Veeam Backup Enterprise Manager implements security by limiting access to web management website features and data, based on user roles. This empowers administrators to delegate permissions in a very granular way, on an as-needed basis, to the individuals who will complete the restore process. It is possible, for example, to delegate permissions to recover files without actually being able to see the contents of the files.
Note: |
For setting up self-service recovery delegation scope, consider that reverse DNS lookup on Veeam Backup Enterprise Manager server must be functional. |
To be able to log in to the Veeam Backup Enterprise Manager website, a user must have the Portal Administrator, Restore Operator or Portal User role assigned.
- Users with the Portal Administrator role have full access to all administrative functions and configuration settings; they can browse, search and restore all VMs and files.
- The Configuration area is not accessible to Restore Operators and Portal Users.

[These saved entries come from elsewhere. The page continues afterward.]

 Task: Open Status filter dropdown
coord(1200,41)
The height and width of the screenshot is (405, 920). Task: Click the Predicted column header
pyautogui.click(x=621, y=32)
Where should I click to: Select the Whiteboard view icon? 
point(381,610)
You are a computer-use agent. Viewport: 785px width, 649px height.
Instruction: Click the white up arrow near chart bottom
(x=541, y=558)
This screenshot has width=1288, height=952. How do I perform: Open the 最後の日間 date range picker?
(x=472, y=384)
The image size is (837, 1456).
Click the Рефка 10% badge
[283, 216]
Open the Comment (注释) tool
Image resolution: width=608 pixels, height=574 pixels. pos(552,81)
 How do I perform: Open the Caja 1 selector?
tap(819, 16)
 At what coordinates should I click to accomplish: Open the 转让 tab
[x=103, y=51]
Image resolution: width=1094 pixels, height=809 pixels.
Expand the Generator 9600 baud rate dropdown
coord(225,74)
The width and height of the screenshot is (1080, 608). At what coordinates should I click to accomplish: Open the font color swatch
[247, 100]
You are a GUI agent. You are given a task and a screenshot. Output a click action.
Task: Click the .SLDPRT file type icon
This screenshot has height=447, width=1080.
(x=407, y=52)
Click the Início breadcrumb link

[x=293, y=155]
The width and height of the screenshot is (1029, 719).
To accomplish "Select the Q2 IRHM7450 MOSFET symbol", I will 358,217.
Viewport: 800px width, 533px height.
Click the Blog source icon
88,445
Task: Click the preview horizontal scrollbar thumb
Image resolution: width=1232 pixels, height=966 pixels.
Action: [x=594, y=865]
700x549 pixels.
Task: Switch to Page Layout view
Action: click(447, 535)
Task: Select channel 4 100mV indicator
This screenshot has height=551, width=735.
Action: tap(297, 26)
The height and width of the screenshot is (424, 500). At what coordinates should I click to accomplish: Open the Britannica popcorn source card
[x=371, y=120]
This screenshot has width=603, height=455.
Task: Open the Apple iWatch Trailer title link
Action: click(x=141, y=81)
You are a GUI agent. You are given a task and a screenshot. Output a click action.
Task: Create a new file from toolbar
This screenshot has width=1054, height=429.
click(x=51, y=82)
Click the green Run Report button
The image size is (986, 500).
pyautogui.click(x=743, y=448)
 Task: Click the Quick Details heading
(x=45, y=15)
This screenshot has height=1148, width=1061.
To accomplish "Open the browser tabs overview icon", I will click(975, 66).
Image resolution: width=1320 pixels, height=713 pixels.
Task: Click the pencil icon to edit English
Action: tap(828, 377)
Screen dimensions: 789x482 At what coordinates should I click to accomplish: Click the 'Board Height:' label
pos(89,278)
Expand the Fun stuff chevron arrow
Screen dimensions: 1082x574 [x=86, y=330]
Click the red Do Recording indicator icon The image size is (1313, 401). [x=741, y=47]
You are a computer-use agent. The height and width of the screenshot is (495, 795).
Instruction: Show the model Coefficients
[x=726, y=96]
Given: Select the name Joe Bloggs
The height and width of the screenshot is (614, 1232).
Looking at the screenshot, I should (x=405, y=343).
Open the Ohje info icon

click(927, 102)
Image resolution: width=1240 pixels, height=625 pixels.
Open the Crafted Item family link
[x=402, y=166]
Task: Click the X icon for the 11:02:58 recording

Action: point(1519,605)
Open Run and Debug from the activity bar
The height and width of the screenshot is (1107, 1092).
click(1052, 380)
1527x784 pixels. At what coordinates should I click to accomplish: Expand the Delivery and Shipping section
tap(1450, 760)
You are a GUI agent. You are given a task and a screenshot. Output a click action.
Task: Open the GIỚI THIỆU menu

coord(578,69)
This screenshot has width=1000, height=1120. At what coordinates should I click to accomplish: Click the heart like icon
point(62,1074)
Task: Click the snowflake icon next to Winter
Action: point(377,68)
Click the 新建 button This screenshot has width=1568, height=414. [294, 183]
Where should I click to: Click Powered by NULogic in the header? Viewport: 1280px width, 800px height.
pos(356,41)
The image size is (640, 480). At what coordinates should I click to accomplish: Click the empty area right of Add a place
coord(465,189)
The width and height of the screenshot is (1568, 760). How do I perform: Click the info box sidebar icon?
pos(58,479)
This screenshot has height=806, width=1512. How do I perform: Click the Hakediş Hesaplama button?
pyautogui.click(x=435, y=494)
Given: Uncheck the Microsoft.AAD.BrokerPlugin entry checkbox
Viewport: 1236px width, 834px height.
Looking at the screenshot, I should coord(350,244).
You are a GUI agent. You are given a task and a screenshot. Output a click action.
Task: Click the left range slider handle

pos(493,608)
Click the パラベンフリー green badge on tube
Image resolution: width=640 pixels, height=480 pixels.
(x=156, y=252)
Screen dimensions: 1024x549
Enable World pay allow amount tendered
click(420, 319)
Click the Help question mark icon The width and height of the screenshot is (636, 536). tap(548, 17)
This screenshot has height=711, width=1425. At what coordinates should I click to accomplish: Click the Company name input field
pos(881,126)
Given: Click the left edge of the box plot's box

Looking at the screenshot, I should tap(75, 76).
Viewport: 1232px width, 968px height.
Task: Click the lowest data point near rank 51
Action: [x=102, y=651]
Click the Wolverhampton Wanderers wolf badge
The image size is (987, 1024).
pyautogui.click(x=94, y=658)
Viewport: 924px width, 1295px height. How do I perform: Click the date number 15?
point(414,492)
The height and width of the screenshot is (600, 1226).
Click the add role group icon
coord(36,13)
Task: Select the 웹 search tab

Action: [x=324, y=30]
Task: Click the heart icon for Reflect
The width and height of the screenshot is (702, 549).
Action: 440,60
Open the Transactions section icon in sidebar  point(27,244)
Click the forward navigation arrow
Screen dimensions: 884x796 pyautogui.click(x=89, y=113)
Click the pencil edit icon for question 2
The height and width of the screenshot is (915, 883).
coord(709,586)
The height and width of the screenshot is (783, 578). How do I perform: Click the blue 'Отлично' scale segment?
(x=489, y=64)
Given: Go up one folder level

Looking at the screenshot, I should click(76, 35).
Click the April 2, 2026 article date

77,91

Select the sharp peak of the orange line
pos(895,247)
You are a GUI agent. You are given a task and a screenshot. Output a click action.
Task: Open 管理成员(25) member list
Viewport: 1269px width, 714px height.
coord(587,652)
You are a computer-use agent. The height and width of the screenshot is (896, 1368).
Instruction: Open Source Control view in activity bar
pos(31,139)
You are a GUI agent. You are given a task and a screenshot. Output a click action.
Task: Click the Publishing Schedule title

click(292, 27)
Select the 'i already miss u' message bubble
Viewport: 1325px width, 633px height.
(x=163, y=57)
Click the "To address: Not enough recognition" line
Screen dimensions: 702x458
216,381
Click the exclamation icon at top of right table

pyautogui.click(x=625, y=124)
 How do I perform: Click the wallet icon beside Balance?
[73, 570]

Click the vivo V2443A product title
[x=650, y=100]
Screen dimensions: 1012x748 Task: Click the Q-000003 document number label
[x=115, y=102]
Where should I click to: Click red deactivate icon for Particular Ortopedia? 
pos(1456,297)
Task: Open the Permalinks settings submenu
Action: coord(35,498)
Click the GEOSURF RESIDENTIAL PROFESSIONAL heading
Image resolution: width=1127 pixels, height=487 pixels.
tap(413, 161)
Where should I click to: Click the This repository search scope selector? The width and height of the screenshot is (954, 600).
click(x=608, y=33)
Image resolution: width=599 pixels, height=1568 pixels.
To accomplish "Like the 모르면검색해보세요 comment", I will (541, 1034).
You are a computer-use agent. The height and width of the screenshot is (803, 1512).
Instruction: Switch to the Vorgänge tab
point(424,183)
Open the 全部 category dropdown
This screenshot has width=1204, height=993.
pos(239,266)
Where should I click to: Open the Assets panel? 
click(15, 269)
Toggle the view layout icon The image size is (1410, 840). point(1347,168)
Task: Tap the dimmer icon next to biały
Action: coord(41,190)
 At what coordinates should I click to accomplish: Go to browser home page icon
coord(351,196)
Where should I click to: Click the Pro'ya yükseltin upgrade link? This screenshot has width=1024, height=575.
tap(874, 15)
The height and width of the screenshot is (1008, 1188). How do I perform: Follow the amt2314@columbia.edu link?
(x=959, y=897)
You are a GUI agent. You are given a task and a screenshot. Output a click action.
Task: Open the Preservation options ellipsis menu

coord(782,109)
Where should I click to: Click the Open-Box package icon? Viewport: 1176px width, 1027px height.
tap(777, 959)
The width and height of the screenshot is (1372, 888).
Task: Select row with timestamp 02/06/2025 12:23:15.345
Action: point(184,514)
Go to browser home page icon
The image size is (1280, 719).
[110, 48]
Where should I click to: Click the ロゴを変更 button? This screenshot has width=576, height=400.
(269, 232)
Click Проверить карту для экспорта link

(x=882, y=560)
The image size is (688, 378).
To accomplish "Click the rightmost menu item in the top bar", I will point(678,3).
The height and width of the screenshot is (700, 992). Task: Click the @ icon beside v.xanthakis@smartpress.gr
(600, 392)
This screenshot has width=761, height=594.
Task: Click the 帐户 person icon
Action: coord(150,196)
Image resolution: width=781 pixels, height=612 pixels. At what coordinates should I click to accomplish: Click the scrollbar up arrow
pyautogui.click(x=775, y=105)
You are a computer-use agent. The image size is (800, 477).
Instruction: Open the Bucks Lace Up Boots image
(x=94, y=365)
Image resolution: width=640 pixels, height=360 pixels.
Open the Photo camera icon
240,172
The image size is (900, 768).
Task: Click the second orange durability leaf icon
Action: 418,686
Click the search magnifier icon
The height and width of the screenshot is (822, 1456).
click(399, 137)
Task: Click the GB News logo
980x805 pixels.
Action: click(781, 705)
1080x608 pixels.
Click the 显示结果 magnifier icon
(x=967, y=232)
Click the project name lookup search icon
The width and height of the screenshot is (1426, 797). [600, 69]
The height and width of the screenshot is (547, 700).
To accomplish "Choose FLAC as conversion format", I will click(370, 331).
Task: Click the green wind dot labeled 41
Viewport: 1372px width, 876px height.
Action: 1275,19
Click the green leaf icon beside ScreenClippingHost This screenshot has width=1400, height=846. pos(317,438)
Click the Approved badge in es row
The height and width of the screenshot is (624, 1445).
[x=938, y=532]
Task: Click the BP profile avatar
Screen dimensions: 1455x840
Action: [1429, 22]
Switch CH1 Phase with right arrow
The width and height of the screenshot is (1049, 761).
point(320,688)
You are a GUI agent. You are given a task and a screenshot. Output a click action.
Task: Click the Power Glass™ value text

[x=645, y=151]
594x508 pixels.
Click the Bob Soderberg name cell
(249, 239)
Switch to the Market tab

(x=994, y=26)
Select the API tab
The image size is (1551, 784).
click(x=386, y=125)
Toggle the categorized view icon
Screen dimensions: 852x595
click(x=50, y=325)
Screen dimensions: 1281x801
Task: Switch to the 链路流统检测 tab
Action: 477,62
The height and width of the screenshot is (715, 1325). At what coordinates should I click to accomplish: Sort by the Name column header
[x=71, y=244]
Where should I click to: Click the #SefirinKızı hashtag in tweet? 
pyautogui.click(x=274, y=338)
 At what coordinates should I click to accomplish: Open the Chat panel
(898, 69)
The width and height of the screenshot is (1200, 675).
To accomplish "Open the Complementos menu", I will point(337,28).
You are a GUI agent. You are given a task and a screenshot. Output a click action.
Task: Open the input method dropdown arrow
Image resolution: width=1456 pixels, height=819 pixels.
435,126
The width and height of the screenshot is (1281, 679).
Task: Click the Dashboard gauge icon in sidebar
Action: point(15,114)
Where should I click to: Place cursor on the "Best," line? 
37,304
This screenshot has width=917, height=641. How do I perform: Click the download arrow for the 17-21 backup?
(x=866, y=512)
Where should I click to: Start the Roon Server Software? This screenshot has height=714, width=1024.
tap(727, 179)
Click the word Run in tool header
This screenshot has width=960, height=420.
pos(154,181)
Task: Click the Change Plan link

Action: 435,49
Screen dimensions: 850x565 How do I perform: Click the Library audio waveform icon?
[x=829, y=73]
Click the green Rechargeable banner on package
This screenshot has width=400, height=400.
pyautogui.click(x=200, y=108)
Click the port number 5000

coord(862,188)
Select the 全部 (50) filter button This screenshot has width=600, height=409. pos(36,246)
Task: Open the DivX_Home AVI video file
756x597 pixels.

- Users with the Portal User or Restore Operator role can access their restore scope — a list of VMs that can be recovered by appropriate personnel. For example, database administrators can restore database servers (SQL, Oracle, or other) — this is their restore scope; Exchange administrators’ restore scope will include Exchange server VM, and so on. Depending on their role configuration, non-administrative users can access the VMs and/or Files tab of Enterprise Manager web site.
Important! |
Restore scope (list of available VMs) can be customized if you have Enterprise Plus edition of Veeam Backup & Replication; in other editions, this list includes all VMs and cannot be customized. However, you can delegate recovery of entire VMs, guest files, or selected file types. Possible delegation options are described later in the Restrictions for Delegated Restore section. |
- Users with Restore Operator role can access VMs from their restore scope in VMs and/or Files tab and perform restore operations as permitted by their settings.
- Users with Portal User role can access VMs from their restore scope in VMs and/or Files tab, as well as reports for these VMs; they also can perform restore operations as permitted by their settings.
Note: |
By default, the Portal Administrator role is assigned to users listed in the local Administrators group and the user who installed Veeam Backup Enterprise Manager. |
To specify security settings for a user or a group of users:
- Open the Configuration tab.
- Open the Roles section on the left of the Configuration view.
- Click Add on the toolbar.
- In the Account type field, select the type of account you want to add: User or Group.
- In the Account field, specify the user account in the DOMAIN\Username format.
- From the Role list, select the necessary portal role to be assigned: Portal User, Portal Administrator or Restore Operator.
Note: |
To be able to assign any of these roles to Active Directory domain users and/or groups, make sure that Veeam Backup Enterprise Manager service account has sufficient rights to enumerate Active Directory domains. (By default, Active Directory users have enough rights to enumerate Active Directory domains.) |
You can allow a new user to restore entire virtual machines and/or guest files only; you can also specify the Restore scope for this account, as described in the section below.
To edit settings of an added user or group, select it in the list of roles and click Edit on the toolbar. Then edit user or group settings as required.
To delete an added user or group, select it in the list and click Remove on the toolbar.